You don’t have to look far to see how ‘integration’ rears its head across Fortress Europe. It is used as a mechanism to problematise and exclude certain migrant and racialised groups. It appears time and time again in media coverage accusing communities of ‘failing to integrate’ while States enforce arbitrary ‘integration’ tests, which are so impossible (and on narrow views of what country-specific culture is) that they are arguably designed to catch all racialised communities out. 

I thought integration and cohesion are good things? We want people to be included in our society

We understand that many people think ‘integration’ has come to mean something different from its original usage in the 1960s-80s; it has historically been an anti-migrant term tied to restrictive immigration laws amidst an environment of regular hate crimes against migrant and migratised communities. The burden has then been on migrants to participate in a society that is hostile towards them, rather than changing our society to be more welcoming and safe for migrants and racialised communities. In this way, the language of integration and related terms like ‘assimilation’ and ‘cohesion’ has provided a barrier to unity.

An example of this is the Life in the UK test. Most people raised in this country would struggle to pass it, demonstrating the higher standards placed on migrants versus citizens to ‘prove’ that they ‘deserve’ to be in this country. The test contains arbitrary questions like “Who directed the movie ‘Chariots of Fire’ in 1981?” and the name of an annual golf competition.

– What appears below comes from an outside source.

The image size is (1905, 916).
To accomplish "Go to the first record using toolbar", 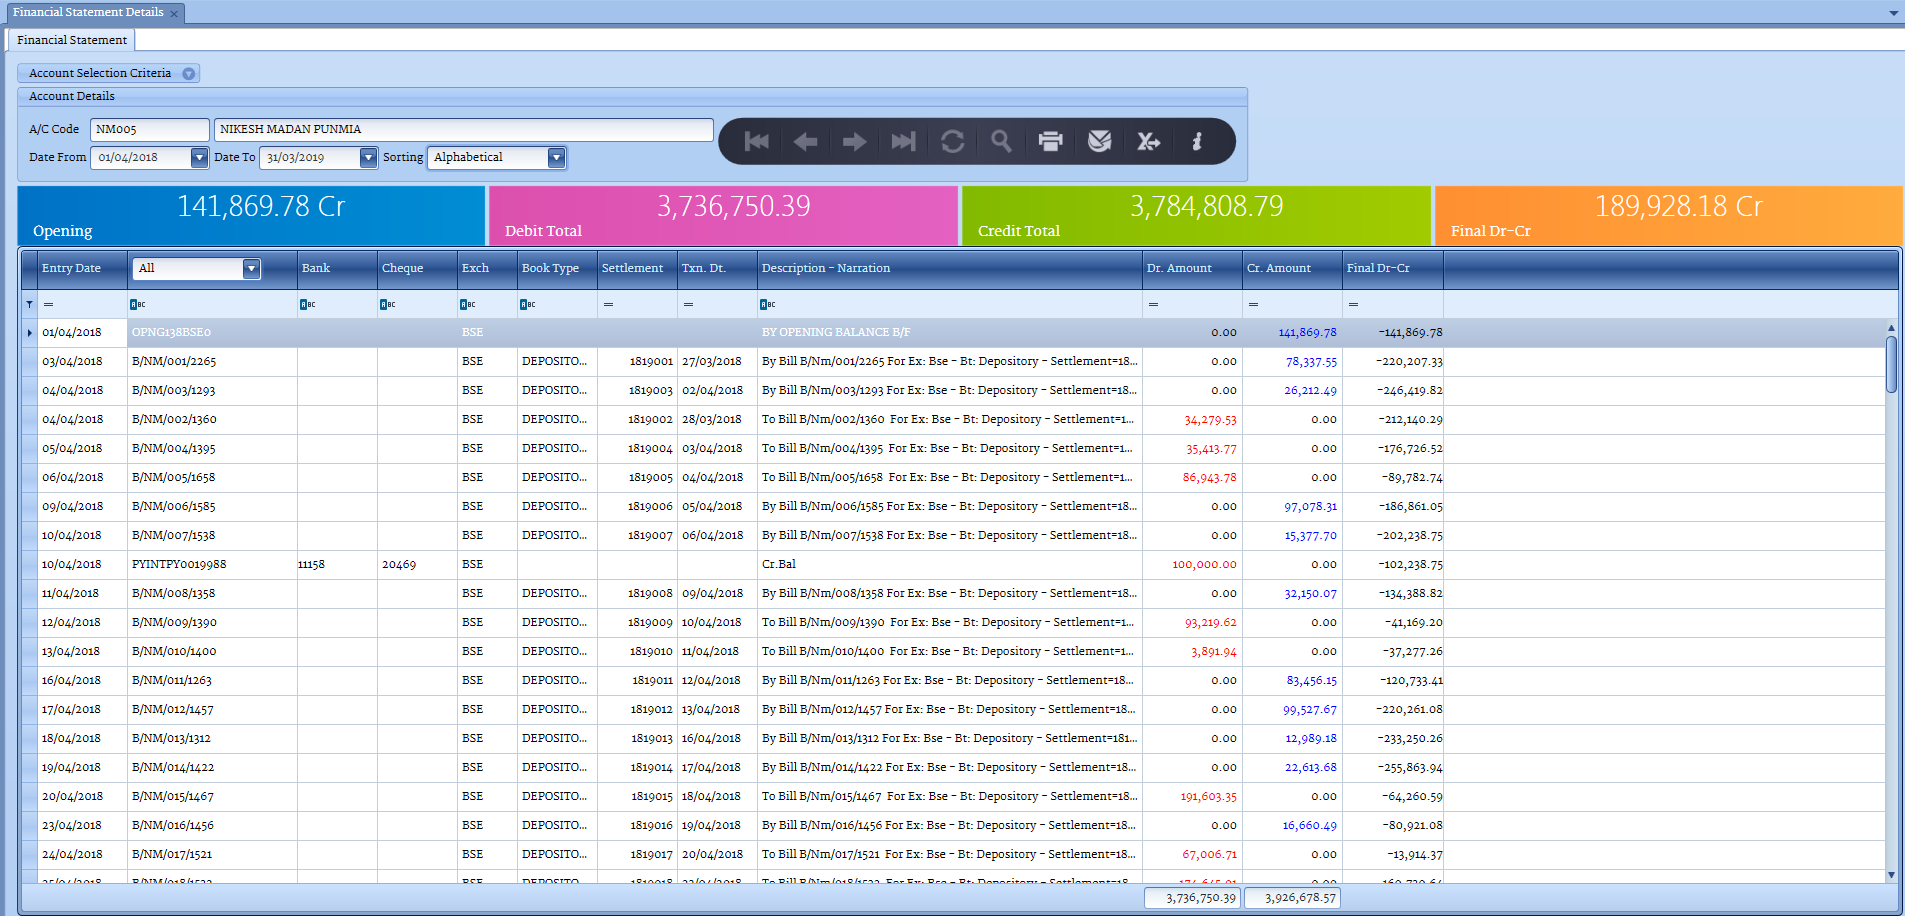I will [757, 142].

This is reminiscent of Norman Tebbit MP’s remarks in 1990 on the signifier of assimilation into Britishness being whether a Person of Colour (regardless of immigration status) supported Britain or a South Asian or Caribbean national team in cricket. 

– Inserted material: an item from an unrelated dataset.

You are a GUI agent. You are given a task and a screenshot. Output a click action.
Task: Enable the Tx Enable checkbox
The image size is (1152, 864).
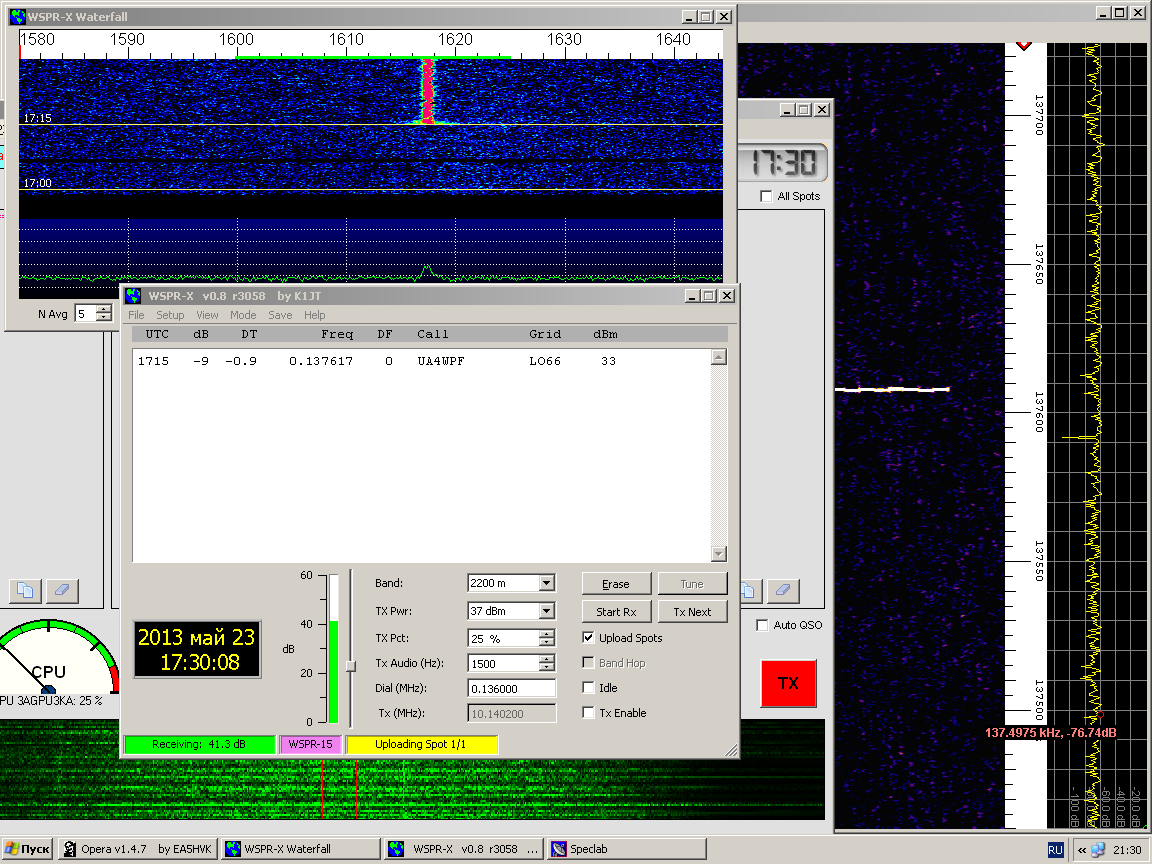[x=589, y=713]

By creating an additional barrier that migrants and migratised people in Britain have to surpass for the bare minimum inclusion, the language of integration and its policies effectively construct an internal border. This continues to be backed up by ‘British Values’ – an arbitrary set of values that migrants and People of Colour have to embrace, whereas it is seen as an innate part of White British people. What this shows is that racialised and migratised communities are viewed as ‘less’ British through having innately different values systems that threaten societal “cohesion”; they have to learn to adapt.

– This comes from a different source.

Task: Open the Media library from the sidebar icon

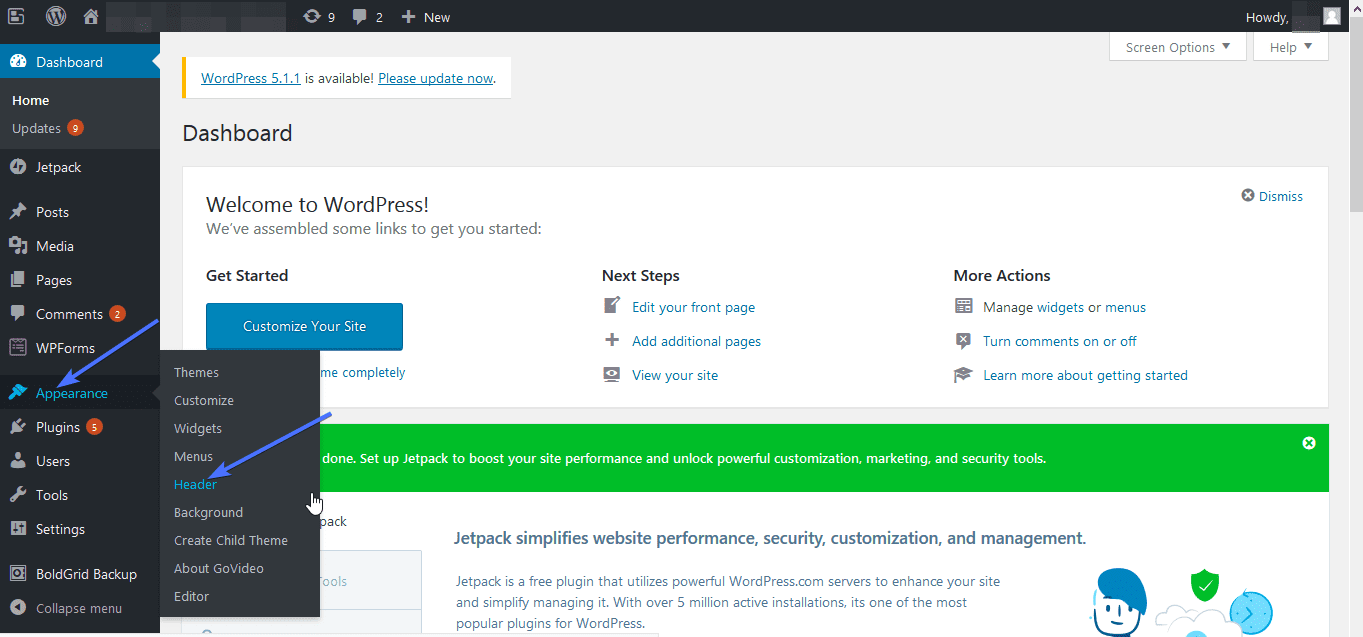Action: (x=20, y=245)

It seems that ‘integration’ is an endless task for migratised and racialised communities; it doesn’t end with learning English, with gaining citizenship, or with any action. Instead, it seems that the project of integration can never be complete. Regardless of immigration status or citizenship, People of Colour are denied full access to a British identity, instead always being symbolic of ‘foreignness’, by having to prove that they belong, in contrast to everyone else.

Isn’t ‘integration’ different from ‘assimilation’?

One criticism we face over the word ‘integration’ centres around that we are mistakenly conflating it with ‘assimilation’. However, these two terms (alongside ‘cohesion’) have been used interchangeably so often that they represent the same conditional concept. Ultimately, the way integration is used today is not far off of its explicitly anti-migrant origins. It is used alongside mentions of ‘parallel societies’ and (a lack of) ‘British values’, in order to ‘other’ migrant and migratised communities. This again urges marginalised communities to discard aspects of their culture and identity in order to be ‘accepted’ or ‘tolerated’ in our society. We don’t believe that embracing migrants as part of our communities should be conditional. ‘Cohesion’ is now used in a similar way – migrant cultures do not threaten the unity of society.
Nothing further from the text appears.